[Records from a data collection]

+---+

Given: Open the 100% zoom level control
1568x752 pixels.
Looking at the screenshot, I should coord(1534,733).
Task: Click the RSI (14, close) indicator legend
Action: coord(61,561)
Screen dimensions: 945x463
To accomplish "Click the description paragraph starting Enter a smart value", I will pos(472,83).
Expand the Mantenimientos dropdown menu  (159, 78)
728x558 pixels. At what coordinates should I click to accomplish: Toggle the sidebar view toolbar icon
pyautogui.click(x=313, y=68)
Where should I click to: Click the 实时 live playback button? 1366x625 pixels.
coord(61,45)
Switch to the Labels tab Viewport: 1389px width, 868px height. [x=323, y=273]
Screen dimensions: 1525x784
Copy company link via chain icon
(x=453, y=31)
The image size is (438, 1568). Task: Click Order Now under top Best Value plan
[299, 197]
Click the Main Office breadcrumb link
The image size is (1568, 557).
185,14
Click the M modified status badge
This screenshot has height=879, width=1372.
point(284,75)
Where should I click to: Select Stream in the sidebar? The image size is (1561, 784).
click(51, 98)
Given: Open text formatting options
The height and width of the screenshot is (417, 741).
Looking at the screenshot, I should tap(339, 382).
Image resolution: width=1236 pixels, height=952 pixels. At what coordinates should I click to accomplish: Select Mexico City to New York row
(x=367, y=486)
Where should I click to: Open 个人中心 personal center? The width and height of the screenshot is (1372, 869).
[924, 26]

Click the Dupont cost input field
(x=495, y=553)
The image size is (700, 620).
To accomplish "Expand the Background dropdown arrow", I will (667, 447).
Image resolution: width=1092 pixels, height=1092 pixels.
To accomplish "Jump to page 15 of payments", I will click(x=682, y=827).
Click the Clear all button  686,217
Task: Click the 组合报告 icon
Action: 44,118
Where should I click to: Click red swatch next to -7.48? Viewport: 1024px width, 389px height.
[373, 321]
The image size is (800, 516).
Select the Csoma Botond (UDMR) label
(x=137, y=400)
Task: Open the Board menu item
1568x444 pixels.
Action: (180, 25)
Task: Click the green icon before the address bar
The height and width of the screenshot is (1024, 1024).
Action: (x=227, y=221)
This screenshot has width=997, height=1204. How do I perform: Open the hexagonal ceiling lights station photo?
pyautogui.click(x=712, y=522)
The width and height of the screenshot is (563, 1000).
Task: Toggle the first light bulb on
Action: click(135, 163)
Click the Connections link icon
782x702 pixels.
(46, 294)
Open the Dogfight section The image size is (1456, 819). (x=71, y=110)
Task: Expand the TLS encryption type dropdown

+---+

- [What the task asks]:
Rewrite all of the rows above, swapping every "Screen dimensions" for "Display size" and keeping everything else the same.

- [Full solution]:
Given: Open the 100% zoom level control
1568x752 pixels.
Looking at the screenshot, I should coord(1534,733).
Task: Click the RSI (14, close) indicator legend
Action: coord(61,561)
Display size: 945x463
To accomplish "Click the description paragraph starting Enter a smart value", I will pos(472,83).
Expand the Mantenimientos dropdown menu  (159, 78)
728x558 pixels. At what coordinates should I click to accomplish: Toggle the sidebar view toolbar icon
pyautogui.click(x=313, y=68)
Where should I click to: Click the 实时 live playback button? 1366x625 pixels.
coord(61,45)
Switch to the Labels tab Viewport: 1389px width, 868px height. [x=323, y=273]
Display size: 1525x784
Copy company link via chain icon
(x=453, y=31)
The image size is (438, 1568). Task: Click Order Now under top Best Value plan
[299, 197]
Click the Main Office breadcrumb link
The image size is (1568, 557).
185,14
Click the M modified status badge
This screenshot has height=879, width=1372.
point(284,75)
Where should I click to: Select Stream in the sidebar? The image size is (1561, 784).
click(51, 98)
Given: Open text formatting options
The height and width of the screenshot is (417, 741).
Looking at the screenshot, I should tap(339, 382).
Image resolution: width=1236 pixels, height=952 pixels. At what coordinates should I click to accomplish: Select Mexico City to New York row
(x=367, y=486)
Where should I click to: Open 个人中心 personal center? The width and height of the screenshot is (1372, 869).
[924, 26]

Click the Dupont cost input field
(x=495, y=553)
The image size is (700, 620).
To accomplish "Expand the Background dropdown arrow", I will (667, 447).
Image resolution: width=1092 pixels, height=1092 pixels.
To accomplish "Jump to page 15 of payments", I will click(x=682, y=827).
Click the Clear all button  686,217
Task: Click the 组合报告 icon
Action: 44,118
Where should I click to: Click red swatch next to -7.48? Viewport: 1024px width, 389px height.
[373, 321]
The image size is (800, 516).
Select the Csoma Botond (UDMR) label
(x=137, y=400)
Task: Open the Board menu item
1568x444 pixels.
Action: (180, 25)
Task: Click the green icon before the address bar
The height and width of the screenshot is (1024, 1024).
Action: (x=227, y=221)
This screenshot has width=997, height=1204. How do I perform: Open the hexagonal ceiling lights station photo?
pyautogui.click(x=712, y=522)
The width and height of the screenshot is (563, 1000).
Task: Toggle the first light bulb on
Action: click(135, 163)
Click the Connections link icon
782x702 pixels.
(46, 294)
Open the Dogfight section The image size is (1456, 819). (x=71, y=110)
Task: Expand the TLS encryption type dropdown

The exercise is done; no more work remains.